Suasana riuh membuat kaki ingin melihat kondisi anak-anak pengungsi disana. Terlihat didepan pintu gor kerumunan anak sedang berjoget dan mendengarkan musik dari orgen. Waah! Seakan tak percaya dengan ucapan mc bahwa ada Kak Seto (ketua Lembaga Perlindungan Anak Indonesia) juga datang dan meresmikan pojok baca untuk anak-anak di pengungsian. Sekali mendayung tiga, empat pulau terlampaui tak sengaja saya bertemu dan ngobrol sejenak dengan orang yang ingin saya temui. Memiliki misi yang sama menjadikan beliau sebagai gambaran untuk melukiskan keinginan dimasa depan.
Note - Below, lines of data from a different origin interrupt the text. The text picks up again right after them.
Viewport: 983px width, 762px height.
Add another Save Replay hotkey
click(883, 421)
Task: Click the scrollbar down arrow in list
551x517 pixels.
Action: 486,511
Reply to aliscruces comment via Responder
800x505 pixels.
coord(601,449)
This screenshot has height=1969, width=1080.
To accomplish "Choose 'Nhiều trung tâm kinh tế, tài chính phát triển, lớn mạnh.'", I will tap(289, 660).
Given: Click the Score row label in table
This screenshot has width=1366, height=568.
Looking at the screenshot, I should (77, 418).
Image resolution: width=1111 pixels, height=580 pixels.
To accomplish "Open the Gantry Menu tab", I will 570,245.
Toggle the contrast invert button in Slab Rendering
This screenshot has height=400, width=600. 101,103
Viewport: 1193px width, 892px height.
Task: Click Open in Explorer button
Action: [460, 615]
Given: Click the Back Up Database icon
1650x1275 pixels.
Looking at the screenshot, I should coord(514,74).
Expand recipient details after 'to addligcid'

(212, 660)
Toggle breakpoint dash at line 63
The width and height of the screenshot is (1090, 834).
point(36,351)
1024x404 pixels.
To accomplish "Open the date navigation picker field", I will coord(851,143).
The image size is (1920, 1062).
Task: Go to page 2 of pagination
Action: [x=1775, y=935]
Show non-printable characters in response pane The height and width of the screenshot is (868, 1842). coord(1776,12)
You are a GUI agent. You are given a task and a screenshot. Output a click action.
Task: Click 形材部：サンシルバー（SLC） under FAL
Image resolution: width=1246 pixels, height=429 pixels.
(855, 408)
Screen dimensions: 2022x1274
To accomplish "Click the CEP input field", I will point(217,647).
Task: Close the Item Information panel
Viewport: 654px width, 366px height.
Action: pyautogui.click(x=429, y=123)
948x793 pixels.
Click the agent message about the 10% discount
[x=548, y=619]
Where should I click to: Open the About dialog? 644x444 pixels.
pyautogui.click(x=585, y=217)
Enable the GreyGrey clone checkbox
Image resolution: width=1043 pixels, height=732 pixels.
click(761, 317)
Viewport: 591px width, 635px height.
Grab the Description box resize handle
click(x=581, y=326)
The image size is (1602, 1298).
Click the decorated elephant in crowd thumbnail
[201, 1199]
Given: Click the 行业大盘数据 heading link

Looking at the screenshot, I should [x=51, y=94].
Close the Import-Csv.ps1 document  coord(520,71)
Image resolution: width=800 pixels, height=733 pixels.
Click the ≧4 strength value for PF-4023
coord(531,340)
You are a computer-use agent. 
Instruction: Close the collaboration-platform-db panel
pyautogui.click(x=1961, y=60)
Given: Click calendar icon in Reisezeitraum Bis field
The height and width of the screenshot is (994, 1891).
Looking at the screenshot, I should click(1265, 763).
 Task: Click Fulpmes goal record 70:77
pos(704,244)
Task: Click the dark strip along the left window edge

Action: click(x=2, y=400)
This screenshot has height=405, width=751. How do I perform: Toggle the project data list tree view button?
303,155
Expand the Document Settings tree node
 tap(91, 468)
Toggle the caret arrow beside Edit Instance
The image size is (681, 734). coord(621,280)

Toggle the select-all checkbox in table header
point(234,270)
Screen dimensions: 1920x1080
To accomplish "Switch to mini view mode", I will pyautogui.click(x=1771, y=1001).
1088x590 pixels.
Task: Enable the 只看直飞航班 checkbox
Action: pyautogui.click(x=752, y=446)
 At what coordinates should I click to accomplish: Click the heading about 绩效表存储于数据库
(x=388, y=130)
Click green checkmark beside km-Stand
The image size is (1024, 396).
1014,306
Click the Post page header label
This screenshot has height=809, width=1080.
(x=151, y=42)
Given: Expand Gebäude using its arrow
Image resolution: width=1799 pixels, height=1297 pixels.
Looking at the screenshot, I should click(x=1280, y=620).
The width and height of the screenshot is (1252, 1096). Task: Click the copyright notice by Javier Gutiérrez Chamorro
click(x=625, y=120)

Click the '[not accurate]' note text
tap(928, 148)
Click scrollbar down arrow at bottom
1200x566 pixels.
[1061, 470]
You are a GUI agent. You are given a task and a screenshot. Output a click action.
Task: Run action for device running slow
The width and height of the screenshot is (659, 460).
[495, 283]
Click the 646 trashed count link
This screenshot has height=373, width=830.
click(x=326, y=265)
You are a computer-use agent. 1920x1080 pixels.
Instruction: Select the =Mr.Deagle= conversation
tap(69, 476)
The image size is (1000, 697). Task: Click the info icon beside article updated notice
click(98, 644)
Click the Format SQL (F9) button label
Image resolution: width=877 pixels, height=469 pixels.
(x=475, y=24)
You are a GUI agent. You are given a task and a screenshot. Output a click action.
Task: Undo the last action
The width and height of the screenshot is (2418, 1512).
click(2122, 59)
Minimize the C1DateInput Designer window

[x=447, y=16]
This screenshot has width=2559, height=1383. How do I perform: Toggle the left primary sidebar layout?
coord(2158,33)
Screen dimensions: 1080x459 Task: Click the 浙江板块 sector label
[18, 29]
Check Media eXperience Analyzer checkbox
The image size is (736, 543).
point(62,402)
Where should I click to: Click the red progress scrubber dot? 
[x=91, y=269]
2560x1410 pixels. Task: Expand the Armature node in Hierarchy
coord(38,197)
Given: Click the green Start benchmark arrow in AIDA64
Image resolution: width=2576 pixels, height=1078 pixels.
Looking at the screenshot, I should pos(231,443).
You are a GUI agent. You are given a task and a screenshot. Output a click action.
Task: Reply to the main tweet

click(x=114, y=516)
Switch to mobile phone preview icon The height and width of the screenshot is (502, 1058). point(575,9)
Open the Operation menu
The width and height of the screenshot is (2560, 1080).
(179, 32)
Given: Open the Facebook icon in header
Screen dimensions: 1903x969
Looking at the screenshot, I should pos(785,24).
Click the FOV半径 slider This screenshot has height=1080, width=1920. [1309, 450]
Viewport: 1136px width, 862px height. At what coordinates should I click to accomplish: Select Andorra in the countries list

Selain itu teryata di GOR ini telah dihadiri oleh banyak orang penting negeri ini, seperti Presiden Jokowi, Mensos Khofifah, hingga bupati Kabupaten Klungkung.
Meski singkat, terima kasih Bali dengan segala keterbukaan, keberagaman, dan hal yang tak terduga-duga. Saya akan kemBali lagi.